Published online May 10, 2014. doi: 10.5306/wjco.v5.i2.125
Revised: December 25, 2013
Accepted: January 17, 2014
Published online: May 10, 2014
Triple-negative breast cancer (TNBC) is defined by the lack of immunohistochemical expression of the estrogen and progesterone receptors and human epidermal growth factor receptor 2 (EGFR2). Most TNBC has a basal-like molecular phenotype by gene expression profiling and shares clinical and pathological features with hereditary BRCA1 related breast cancers. This review evaluates the activity of available chemotherapy and targeted agents in TNBC. A systematic review of PubMed and conference databases was carried out to identify randomised clinical trials reporting outcomes in women with TNBC treated with chemotherapy and targeted agents. Our review identified TNBC studies of chemotherapy and targeted agents with different mechanisms of action, including induction of synthetic lethality and inhibition of angiogenesis, growth and survival pathways. TNBC is sensitive to taxanes and anthracyclins. Platinum agents are effective in TNBC patients with BRCA1 mutation, either alone or in combination with poly adenosine diphosphate polymerase 1 inhibitors. Combinations of ixabepilone and capecitabine have added to progression-free survival (PFS) without survival benefit in metastatic TNBC. Antiangiogenic agents, tyrosine kinase inhibitors and EGFR inhibitors in combination with chemotherapy produced only modest gains in PFS and had little impact on survival. TNBC subgroups respond differentially to specific targeted agents. In future, the treatment needs to be tailored for a specific patient, depending on the molecular characteristics of their malignancy. TNBC being a chemosensitive entity, combination with targeted agents have not produced substantial improvements in outcomes. Appropriate patient selection with rationale combinations of targeted agents is needed for success.
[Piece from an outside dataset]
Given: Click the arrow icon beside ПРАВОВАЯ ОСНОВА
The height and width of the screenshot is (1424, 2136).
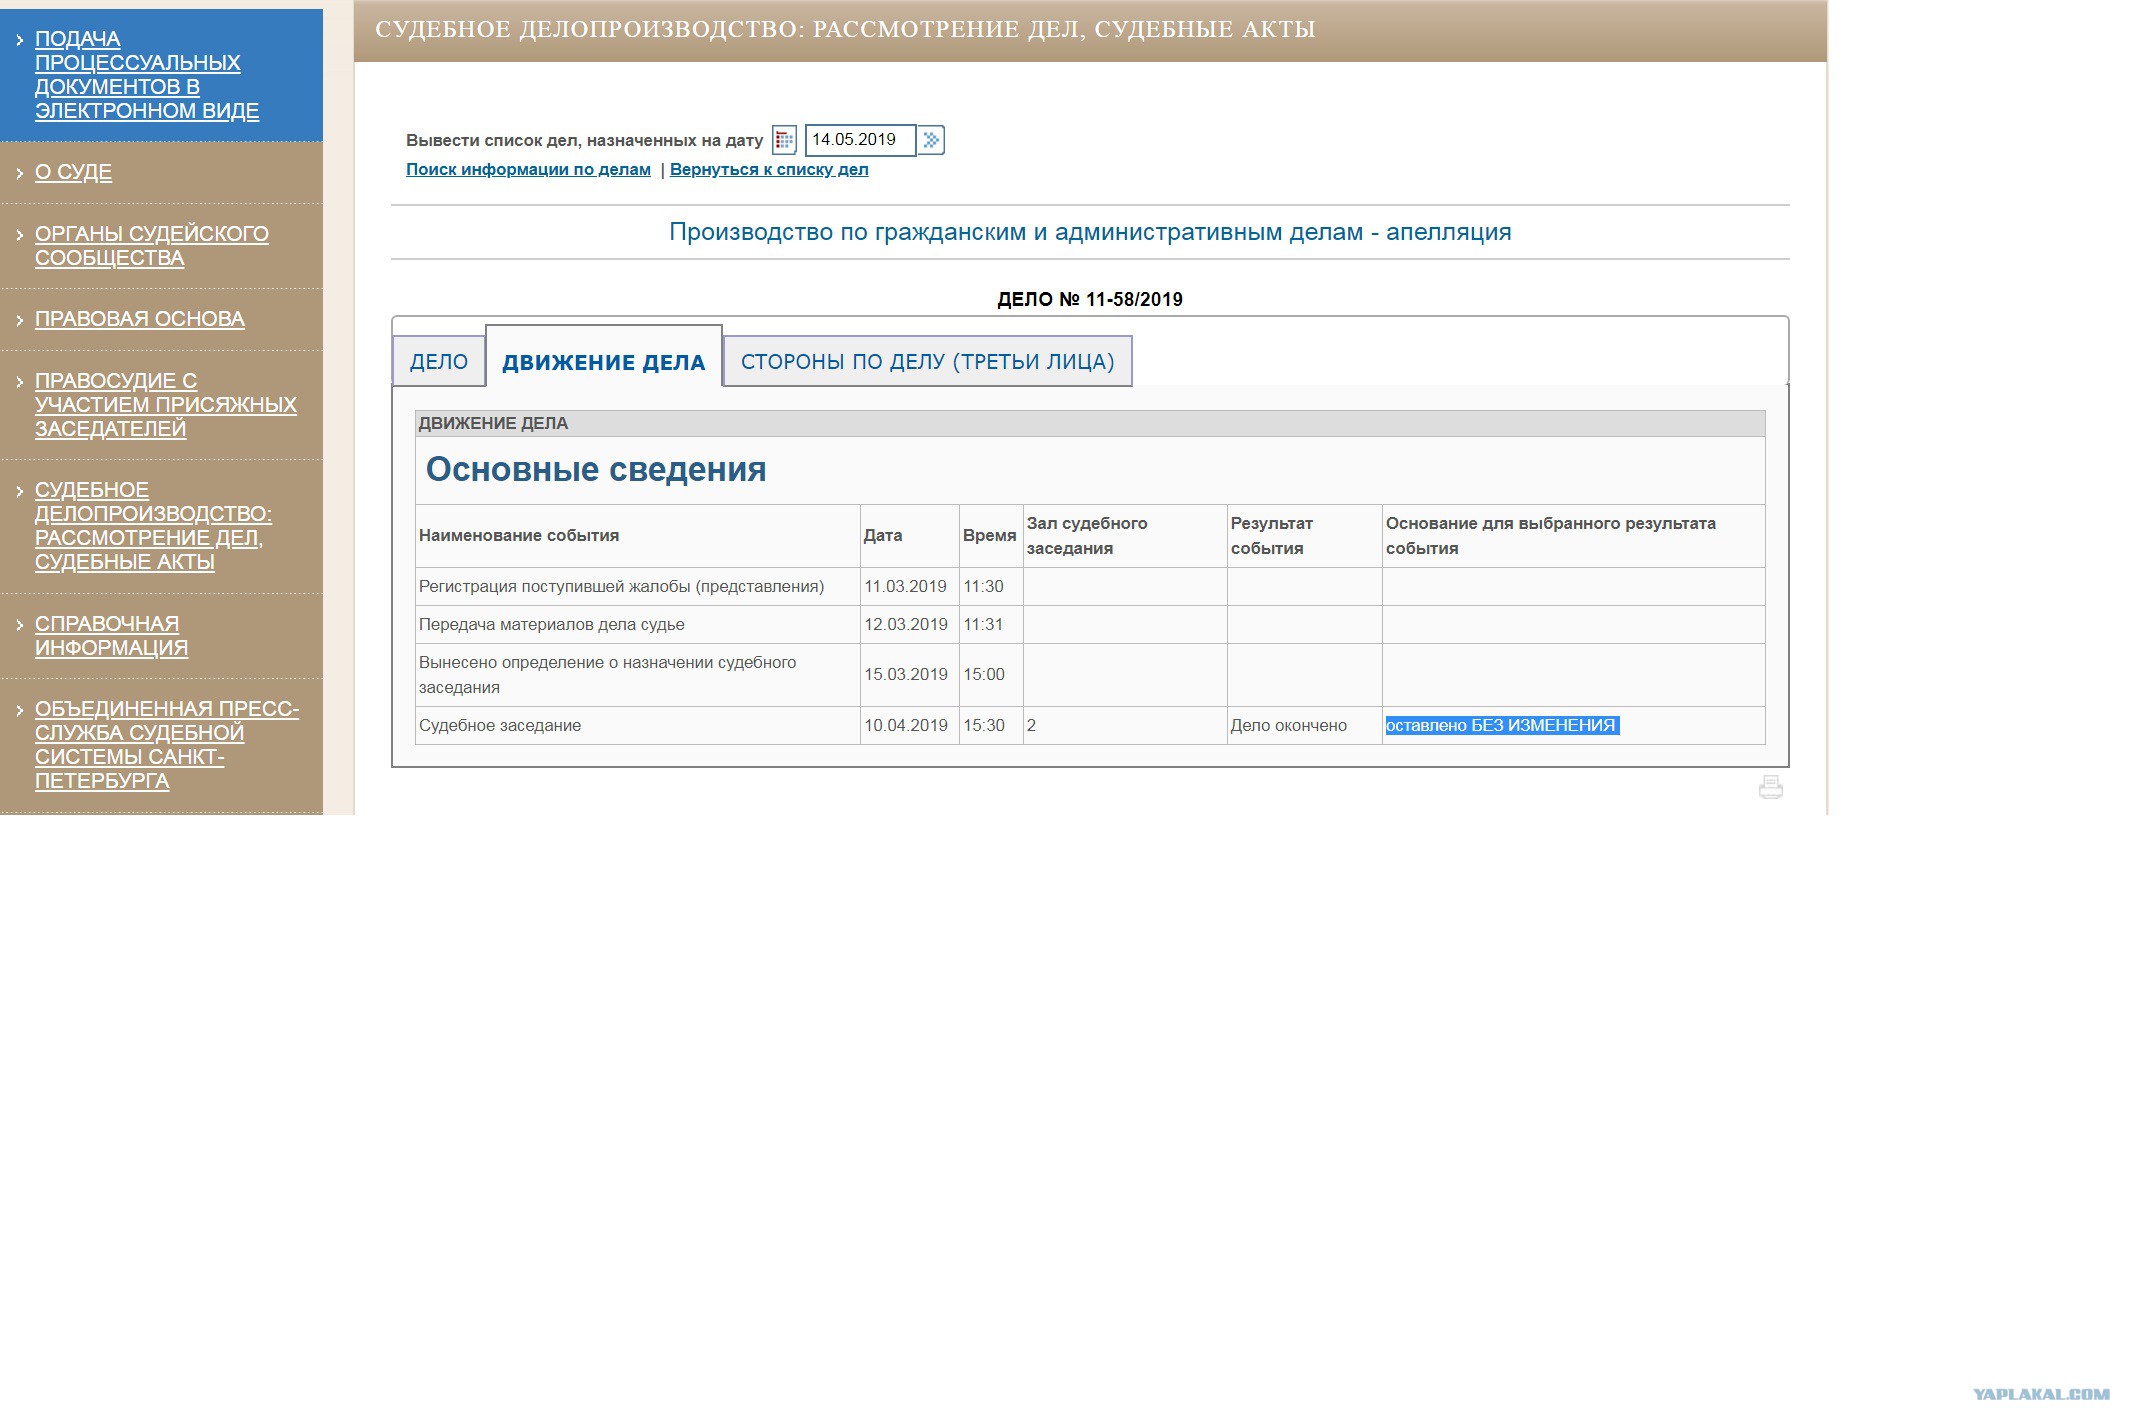Looking at the screenshot, I should 18,319.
Core tip: Breast cancer is a heterogeneous disease entity with different biological characteristics and clinical behavior. There are no treatment guidelines for triple-negative breast cancer (TNBC). TNBCs are sensitive to taxanes and anthracyclins but there are high rates of local and systemic relapses. Recently there has been great interest in platinum agents, either alone or in combination with poly adenosine diphosphate polymerase 1 inhibitors. Combinations of ixabepilone and capecitabine have shown improved response rates (RRs). Other useful drugs are antiangiogenic agents, tyrosine kinase and epidermal growth factor receptor inhibitors with variable RRs but no survival benefit. In this review, we discuss various systemic treatment strategies available for TNBC and the benefit from each of them.